# [GIVEN INFORMATION]
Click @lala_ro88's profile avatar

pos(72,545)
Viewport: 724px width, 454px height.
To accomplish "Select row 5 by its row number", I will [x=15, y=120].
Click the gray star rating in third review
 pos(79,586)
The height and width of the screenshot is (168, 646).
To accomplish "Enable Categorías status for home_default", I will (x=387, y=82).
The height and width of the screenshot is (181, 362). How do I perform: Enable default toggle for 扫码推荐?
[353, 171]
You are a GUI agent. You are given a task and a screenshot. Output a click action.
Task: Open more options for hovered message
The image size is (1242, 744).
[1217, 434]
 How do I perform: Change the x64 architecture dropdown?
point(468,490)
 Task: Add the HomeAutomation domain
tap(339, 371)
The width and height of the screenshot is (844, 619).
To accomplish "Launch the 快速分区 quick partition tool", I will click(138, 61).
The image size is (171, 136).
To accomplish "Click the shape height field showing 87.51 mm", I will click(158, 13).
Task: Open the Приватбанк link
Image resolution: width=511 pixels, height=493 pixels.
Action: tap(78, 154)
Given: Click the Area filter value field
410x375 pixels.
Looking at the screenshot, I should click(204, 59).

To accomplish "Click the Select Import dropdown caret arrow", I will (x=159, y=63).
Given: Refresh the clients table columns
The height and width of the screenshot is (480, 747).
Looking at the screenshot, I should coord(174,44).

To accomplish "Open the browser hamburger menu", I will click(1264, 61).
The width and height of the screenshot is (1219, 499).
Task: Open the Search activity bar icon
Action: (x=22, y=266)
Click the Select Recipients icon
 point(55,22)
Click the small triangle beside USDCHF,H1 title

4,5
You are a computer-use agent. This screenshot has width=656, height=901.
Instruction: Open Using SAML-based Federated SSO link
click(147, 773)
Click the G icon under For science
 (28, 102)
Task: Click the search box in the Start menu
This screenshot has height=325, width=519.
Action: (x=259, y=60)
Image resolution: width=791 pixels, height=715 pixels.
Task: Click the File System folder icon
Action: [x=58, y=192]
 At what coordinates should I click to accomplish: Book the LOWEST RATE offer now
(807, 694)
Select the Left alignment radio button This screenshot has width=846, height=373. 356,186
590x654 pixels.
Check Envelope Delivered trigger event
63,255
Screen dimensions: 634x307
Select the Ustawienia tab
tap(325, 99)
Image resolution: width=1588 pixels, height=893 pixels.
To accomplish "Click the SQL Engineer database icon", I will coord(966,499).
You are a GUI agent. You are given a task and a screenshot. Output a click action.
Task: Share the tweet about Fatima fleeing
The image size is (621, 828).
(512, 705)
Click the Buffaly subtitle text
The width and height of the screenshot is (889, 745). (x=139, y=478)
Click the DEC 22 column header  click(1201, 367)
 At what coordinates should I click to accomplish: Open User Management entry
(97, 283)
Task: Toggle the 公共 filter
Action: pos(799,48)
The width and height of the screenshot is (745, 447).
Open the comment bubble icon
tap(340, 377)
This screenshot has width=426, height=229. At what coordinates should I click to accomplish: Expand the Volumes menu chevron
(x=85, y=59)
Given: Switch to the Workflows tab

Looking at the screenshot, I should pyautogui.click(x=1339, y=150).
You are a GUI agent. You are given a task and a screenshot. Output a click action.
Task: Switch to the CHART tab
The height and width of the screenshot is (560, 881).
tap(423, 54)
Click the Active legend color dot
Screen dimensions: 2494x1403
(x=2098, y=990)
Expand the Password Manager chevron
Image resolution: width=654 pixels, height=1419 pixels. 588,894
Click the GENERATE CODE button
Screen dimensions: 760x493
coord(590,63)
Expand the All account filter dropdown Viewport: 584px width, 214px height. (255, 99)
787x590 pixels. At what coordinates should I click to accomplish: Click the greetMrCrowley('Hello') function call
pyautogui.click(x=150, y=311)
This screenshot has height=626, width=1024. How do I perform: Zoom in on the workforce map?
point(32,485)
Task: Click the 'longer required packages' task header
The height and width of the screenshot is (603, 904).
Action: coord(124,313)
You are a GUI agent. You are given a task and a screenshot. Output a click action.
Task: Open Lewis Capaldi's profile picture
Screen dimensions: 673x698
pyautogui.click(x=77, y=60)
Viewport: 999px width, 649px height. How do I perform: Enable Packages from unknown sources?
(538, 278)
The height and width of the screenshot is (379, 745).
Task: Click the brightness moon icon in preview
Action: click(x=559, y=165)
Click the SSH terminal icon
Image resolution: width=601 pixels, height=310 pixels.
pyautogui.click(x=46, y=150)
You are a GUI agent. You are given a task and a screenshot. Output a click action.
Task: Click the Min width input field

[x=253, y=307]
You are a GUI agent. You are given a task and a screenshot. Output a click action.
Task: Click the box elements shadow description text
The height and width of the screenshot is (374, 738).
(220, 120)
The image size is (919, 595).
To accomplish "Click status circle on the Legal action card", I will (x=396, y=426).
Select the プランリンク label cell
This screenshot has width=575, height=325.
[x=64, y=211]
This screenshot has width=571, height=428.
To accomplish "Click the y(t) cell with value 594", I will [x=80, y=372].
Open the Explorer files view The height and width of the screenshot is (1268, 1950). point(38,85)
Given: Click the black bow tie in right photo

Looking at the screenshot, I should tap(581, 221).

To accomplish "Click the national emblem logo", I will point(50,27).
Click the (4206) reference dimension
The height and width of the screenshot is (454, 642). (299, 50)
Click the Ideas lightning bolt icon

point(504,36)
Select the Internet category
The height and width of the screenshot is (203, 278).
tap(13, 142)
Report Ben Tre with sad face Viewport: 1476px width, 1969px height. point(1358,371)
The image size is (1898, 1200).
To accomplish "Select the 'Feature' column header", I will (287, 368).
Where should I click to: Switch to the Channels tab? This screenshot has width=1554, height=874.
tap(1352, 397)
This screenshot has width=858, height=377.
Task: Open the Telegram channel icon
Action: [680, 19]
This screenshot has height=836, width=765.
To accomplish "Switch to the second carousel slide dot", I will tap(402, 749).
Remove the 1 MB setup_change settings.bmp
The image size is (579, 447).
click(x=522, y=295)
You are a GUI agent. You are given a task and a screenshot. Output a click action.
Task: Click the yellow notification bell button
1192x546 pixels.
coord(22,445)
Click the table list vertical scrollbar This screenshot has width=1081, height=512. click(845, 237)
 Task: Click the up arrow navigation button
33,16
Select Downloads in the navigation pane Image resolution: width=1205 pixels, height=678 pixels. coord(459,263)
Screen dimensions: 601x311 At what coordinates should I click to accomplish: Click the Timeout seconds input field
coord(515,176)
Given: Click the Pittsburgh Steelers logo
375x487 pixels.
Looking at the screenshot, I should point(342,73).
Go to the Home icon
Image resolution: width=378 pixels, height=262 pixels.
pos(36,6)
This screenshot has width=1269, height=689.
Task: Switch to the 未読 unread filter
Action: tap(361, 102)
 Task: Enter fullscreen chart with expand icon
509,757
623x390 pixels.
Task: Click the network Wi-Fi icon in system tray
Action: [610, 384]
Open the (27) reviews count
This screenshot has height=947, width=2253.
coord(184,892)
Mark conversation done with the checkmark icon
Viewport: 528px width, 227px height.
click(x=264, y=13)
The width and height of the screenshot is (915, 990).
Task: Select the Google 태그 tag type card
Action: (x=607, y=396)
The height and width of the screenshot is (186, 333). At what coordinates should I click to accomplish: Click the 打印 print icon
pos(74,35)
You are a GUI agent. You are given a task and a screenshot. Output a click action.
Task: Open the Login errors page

# [WHAT YOU NEED TO DO]
Copy all of the records above word for word, with no changes.

# [TASK OUTPUT]
Click @lala_ro88's profile avatar

pos(72,545)
Viewport: 724px width, 454px height.
To accomplish "Select row 5 by its row number", I will [x=15, y=120].
Click the gray star rating in third review
 pos(79,586)
The height and width of the screenshot is (168, 646).
To accomplish "Enable Categorías status for home_default", I will (x=387, y=82).
The height and width of the screenshot is (181, 362). How do I perform: Enable default toggle for 扫码推荐?
[353, 171]
You are a GUI agent. You are given a task and a screenshot. Output a click action.
Task: Open more options for hovered message
The image size is (1242, 744).
[1217, 434]
 How do I perform: Change the x64 architecture dropdown?
point(468,490)
 Task: Add the HomeAutomation domain
tap(339, 371)
The width and height of the screenshot is (844, 619).
To accomplish "Launch the 快速分区 quick partition tool", I will click(138, 61).
The image size is (171, 136).
To accomplish "Click the shape height field showing 87.51 mm", I will click(158, 13).
Task: Open the Приватбанк link
Image resolution: width=511 pixels, height=493 pixels.
Action: tap(78, 154)
Given: Click the Area filter value field
410x375 pixels.
Looking at the screenshot, I should click(204, 59).

To accomplish "Click the Select Import dropdown caret arrow", I will (x=159, y=63).
Given: Refresh the clients table columns
The height and width of the screenshot is (480, 747).
Looking at the screenshot, I should coord(174,44).

To accomplish "Open the browser hamburger menu", I will click(1264, 61).
The width and height of the screenshot is (1219, 499).
Task: Open the Search activity bar icon
Action: (x=22, y=266)
Click the Select Recipients icon
 point(55,22)
Click the small triangle beside USDCHF,H1 title

4,5
You are a computer-use agent. This screenshot has width=656, height=901.
Instruction: Open Using SAML-based Federated SSO link
click(147, 773)
Click the G icon under For science
 (28, 102)
Task: Click the search box in the Start menu
This screenshot has height=325, width=519.
Action: (x=259, y=60)
Image resolution: width=791 pixels, height=715 pixels.
Task: Click the File System folder icon
Action: [x=58, y=192]
 At what coordinates should I click to accomplish: Book the LOWEST RATE offer now
(807, 694)
Select the Left alignment radio button This screenshot has width=846, height=373. 356,186
590x654 pixels.
Check Envelope Delivered trigger event
63,255
Screen dimensions: 634x307
Select the Ustawienia tab
tap(325, 99)
Image resolution: width=1588 pixels, height=893 pixels.
To accomplish "Click the SQL Engineer database icon", I will coord(966,499).
You are a GUI agent. You are given a task and a screenshot. Output a click action.
Task: Share the tweet about Fatima fleeing
The image size is (621, 828).
(512, 705)
Click the Buffaly subtitle text
The width and height of the screenshot is (889, 745). (x=139, y=478)
Click the DEC 22 column header  click(1201, 367)
 At what coordinates should I click to accomplish: Open User Management entry
(97, 283)
Task: Toggle the 公共 filter
Action: pos(799,48)
The width and height of the screenshot is (745, 447).
Open the comment bubble icon
tap(340, 377)
This screenshot has width=426, height=229. At what coordinates should I click to accomplish: Expand the Volumes menu chevron
(x=85, y=59)
Given: Switch to the Workflows tab

Looking at the screenshot, I should pyautogui.click(x=1339, y=150).
You are a GUI agent. You are given a task and a screenshot. Output a click action.
Task: Switch to the CHART tab
The height and width of the screenshot is (560, 881).
tap(423, 54)
Click the Active legend color dot
Screen dimensions: 2494x1403
(x=2098, y=990)
Expand the Password Manager chevron
Image resolution: width=654 pixels, height=1419 pixels. 588,894
Click the GENERATE CODE button
Screen dimensions: 760x493
coord(590,63)
Expand the All account filter dropdown Viewport: 584px width, 214px height. (255, 99)
787x590 pixels. At what coordinates should I click to accomplish: Click the greetMrCrowley('Hello') function call
pyautogui.click(x=150, y=311)
This screenshot has height=626, width=1024. How do I perform: Zoom in on the workforce map?
point(32,485)
Task: Click the 'longer required packages' task header
The height and width of the screenshot is (603, 904).
Action: coord(124,313)
You are a GUI agent. You are given a task and a screenshot. Output a click action.
Task: Open Lewis Capaldi's profile picture
Screen dimensions: 673x698
pyautogui.click(x=77, y=60)
Viewport: 999px width, 649px height. How do I perform: Enable Packages from unknown sources?
(538, 278)
The height and width of the screenshot is (379, 745).
Task: Click the brightness moon icon in preview
Action: click(x=559, y=165)
Click the SSH terminal icon
Image resolution: width=601 pixels, height=310 pixels.
pyautogui.click(x=46, y=150)
You are a GUI agent. You are given a task and a screenshot. Output a click action.
Task: Click the Min width input field

[x=253, y=307]
You are a GUI agent. You are given a task and a screenshot. Output a click action.
Task: Click the box elements shadow description text
The height and width of the screenshot is (374, 738).
(220, 120)
The image size is (919, 595).
To accomplish "Click status circle on the Legal action card", I will (x=396, y=426).
Select the プランリンク label cell
This screenshot has width=575, height=325.
[x=64, y=211]
This screenshot has width=571, height=428.
To accomplish "Click the y(t) cell with value 594", I will [x=80, y=372].
Open the Explorer files view The height and width of the screenshot is (1268, 1950). point(38,85)
Given: Click the black bow tie in right photo

Looking at the screenshot, I should tap(581, 221).

To accomplish "Click the national emblem logo", I will point(50,27).
Click the (4206) reference dimension
The height and width of the screenshot is (454, 642). (299, 50)
Click the Ideas lightning bolt icon

point(504,36)
Select the Internet category
The height and width of the screenshot is (203, 278).
tap(13, 142)
Report Ben Tre with sad face Viewport: 1476px width, 1969px height. point(1358,371)
The image size is (1898, 1200).
To accomplish "Select the 'Feature' column header", I will (287, 368).
Where should I click to: Switch to the Channels tab? This screenshot has width=1554, height=874.
tap(1352, 397)
This screenshot has width=858, height=377.
Task: Open the Telegram channel icon
Action: [680, 19]
This screenshot has height=836, width=765.
To accomplish "Switch to the second carousel slide dot", I will tap(402, 749).
Remove the 1 MB setup_change settings.bmp
The image size is (579, 447).
click(x=522, y=295)
You are a GUI agent. You are given a task and a screenshot. Output a click action.
Task: Click the yellow notification bell button
1192x546 pixels.
coord(22,445)
Click the table list vertical scrollbar This screenshot has width=1081, height=512. click(845, 237)
 Task: Click the up arrow navigation button
33,16
Select Downloads in the navigation pane Image resolution: width=1205 pixels, height=678 pixels. coord(459,263)
Screen dimensions: 601x311 At what coordinates should I click to accomplish: Click the Timeout seconds input field
coord(515,176)
Given: Click the Pittsburgh Steelers logo
375x487 pixels.
Looking at the screenshot, I should point(342,73).
Go to the Home icon
Image resolution: width=378 pixels, height=262 pixels.
pos(36,6)
This screenshot has width=1269, height=689.
Task: Switch to the 未読 unread filter
Action: tap(361, 102)
 Task: Enter fullscreen chart with expand icon
509,757
623x390 pixels.
Task: Click the network Wi-Fi icon in system tray
Action: [610, 384]
Open the (27) reviews count
This screenshot has height=947, width=2253.
coord(184,892)
Mark conversation done with the checkmark icon
Viewport: 528px width, 227px height.
click(x=264, y=13)
The width and height of the screenshot is (915, 990).
Task: Select the Google 태그 tag type card
Action: (x=607, y=396)
The height and width of the screenshot is (186, 333). At what coordinates should I click to accomplish: Click the 打印 print icon
pos(74,35)
You are a GUI agent. You are given a task and a screenshot. Output a click action.
Task: Open the Login errors page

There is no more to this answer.